Dynamic Frame Length ALOHA
A Dynamic Frame Length ALOHA protocol uses frames of n
time slots, where n is a parameter that is dynamically chosen by the base station.
A terminal with a new packet for transmission is allowed to
pick any slot in the next frame for transmission. If its transmission is not successful, it will know so because it will not get an acknowledgement from the base station at the end of the frame.
In such case it selects
at random a slot in the following frame for a retransmissions. The base station can dynamically
adapt the number of slots in each frame to ensure stability of the protocol.
The base station monitors the number of collisions, successful transmissions and idle slots in a frame.
to estimate the number of terminals in backlog. It computes an optimum
new frame length.
- this observation
- an estimate of the arrival rate of new messages, and
- a model of the channel capture probabilities
Figure: Example of Dynamic Frame Length ALOHA. Observing that the last frame contained two
collisions (slots in red), one successful transmission (shown in green) and one idle slot (shown in blue), the base station enlarges the frame length to 6 slots to
accommodate the expected retransmissions.

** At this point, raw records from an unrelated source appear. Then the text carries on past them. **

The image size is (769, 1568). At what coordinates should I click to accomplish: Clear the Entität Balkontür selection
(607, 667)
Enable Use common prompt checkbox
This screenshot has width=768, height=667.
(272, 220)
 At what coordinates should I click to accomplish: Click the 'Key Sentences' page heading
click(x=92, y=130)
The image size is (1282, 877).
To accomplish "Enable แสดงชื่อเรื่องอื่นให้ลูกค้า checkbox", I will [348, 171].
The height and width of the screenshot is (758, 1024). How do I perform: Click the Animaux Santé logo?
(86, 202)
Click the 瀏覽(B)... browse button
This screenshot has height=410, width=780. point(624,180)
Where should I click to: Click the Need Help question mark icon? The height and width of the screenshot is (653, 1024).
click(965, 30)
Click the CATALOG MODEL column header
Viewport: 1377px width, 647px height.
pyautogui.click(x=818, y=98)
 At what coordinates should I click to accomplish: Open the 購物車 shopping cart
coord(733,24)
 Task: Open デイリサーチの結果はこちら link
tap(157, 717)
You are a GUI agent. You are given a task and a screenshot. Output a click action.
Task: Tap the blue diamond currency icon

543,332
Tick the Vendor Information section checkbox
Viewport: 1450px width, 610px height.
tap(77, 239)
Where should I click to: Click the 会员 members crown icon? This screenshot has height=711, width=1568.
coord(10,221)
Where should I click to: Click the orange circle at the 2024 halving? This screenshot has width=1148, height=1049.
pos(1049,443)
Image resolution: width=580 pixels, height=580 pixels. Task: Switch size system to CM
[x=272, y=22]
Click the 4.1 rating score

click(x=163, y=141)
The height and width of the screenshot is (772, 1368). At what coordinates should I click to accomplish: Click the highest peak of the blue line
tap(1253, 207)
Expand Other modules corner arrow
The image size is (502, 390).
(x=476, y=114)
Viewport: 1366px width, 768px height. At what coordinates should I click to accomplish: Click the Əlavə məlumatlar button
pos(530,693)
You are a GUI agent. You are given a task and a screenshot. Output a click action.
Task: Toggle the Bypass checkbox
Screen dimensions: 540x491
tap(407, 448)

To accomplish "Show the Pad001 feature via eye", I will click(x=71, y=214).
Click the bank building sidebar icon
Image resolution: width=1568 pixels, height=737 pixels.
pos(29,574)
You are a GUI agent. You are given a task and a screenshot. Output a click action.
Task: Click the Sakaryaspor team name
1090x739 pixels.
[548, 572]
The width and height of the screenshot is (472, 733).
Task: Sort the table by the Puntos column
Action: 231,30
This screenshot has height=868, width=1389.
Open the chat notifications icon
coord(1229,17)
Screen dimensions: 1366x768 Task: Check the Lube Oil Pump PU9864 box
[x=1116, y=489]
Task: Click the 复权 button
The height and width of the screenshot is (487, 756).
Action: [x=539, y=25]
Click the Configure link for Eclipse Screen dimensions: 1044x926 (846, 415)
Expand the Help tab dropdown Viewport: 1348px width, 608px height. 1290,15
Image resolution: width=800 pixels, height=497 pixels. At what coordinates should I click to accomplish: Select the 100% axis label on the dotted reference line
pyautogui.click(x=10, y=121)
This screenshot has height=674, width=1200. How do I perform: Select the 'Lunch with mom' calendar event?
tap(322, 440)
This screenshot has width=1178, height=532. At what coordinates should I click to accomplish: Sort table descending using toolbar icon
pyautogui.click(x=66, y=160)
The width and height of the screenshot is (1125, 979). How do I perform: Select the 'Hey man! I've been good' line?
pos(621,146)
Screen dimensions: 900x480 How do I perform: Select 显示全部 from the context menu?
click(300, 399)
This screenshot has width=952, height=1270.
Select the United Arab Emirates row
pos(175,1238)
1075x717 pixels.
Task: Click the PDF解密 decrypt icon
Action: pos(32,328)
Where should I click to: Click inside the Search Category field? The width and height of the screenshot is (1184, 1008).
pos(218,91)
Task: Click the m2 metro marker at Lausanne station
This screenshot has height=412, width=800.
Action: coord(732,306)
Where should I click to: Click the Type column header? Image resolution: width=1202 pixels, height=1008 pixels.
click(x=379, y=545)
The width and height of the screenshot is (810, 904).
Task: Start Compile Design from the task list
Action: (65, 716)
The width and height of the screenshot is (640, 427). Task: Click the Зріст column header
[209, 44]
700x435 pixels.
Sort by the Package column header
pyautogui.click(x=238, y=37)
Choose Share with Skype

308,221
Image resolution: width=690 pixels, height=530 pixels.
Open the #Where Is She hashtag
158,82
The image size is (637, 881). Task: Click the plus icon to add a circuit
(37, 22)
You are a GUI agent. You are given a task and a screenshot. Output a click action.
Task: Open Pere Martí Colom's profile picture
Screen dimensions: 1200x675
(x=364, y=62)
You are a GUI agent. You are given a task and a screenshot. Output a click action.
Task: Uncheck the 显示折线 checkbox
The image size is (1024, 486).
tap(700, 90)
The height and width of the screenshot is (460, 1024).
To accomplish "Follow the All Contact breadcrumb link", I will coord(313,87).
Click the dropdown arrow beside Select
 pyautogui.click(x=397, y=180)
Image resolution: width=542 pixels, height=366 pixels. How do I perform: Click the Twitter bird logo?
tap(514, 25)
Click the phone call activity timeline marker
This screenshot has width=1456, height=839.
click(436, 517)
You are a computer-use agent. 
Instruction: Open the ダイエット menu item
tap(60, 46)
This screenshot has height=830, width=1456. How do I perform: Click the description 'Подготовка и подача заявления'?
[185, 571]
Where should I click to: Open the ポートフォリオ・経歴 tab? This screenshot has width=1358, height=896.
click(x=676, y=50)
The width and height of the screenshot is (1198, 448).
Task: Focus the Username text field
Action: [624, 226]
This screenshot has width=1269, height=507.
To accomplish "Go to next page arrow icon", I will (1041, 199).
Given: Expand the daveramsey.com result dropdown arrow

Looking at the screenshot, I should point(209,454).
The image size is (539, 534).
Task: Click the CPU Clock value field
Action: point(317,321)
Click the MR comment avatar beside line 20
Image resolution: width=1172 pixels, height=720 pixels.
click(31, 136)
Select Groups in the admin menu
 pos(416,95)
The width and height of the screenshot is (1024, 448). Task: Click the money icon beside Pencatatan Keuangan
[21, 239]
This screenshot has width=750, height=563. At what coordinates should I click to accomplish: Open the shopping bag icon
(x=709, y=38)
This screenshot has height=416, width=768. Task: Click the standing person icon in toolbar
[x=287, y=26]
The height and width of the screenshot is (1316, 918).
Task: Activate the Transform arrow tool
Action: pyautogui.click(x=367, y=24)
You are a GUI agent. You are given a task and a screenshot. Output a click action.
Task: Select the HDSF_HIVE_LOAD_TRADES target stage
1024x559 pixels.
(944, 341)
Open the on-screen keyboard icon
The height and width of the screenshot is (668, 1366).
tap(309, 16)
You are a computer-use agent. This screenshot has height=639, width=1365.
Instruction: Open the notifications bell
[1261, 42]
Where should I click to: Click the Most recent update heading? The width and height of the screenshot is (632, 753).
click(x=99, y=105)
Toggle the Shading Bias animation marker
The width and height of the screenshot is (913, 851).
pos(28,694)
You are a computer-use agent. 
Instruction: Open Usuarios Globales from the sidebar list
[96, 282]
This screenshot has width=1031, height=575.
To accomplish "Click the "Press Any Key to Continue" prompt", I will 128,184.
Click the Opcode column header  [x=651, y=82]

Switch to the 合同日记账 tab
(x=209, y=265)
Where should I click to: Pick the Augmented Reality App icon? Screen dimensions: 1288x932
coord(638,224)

Hear Frits Schoute, inventor of Dynamic Frame Length ALOHA
.au:) How and why he developed DFL
Frits Schoute worked on the development
of Trunked Private Mobile Radio at Philips in Hilversum.
ALOHA was to be used for the call set-up channel. Concerning the stability problem in ALOHA, he did two major things:
- Compute the average time before instability effects begin to show up, as
it depends on the Poisson arrival rate of new packets, lambda.
- Invent Dynamic Frame Length ALOHA
.au:) How DFL works
Consider a vulnerability circle model for signal capture.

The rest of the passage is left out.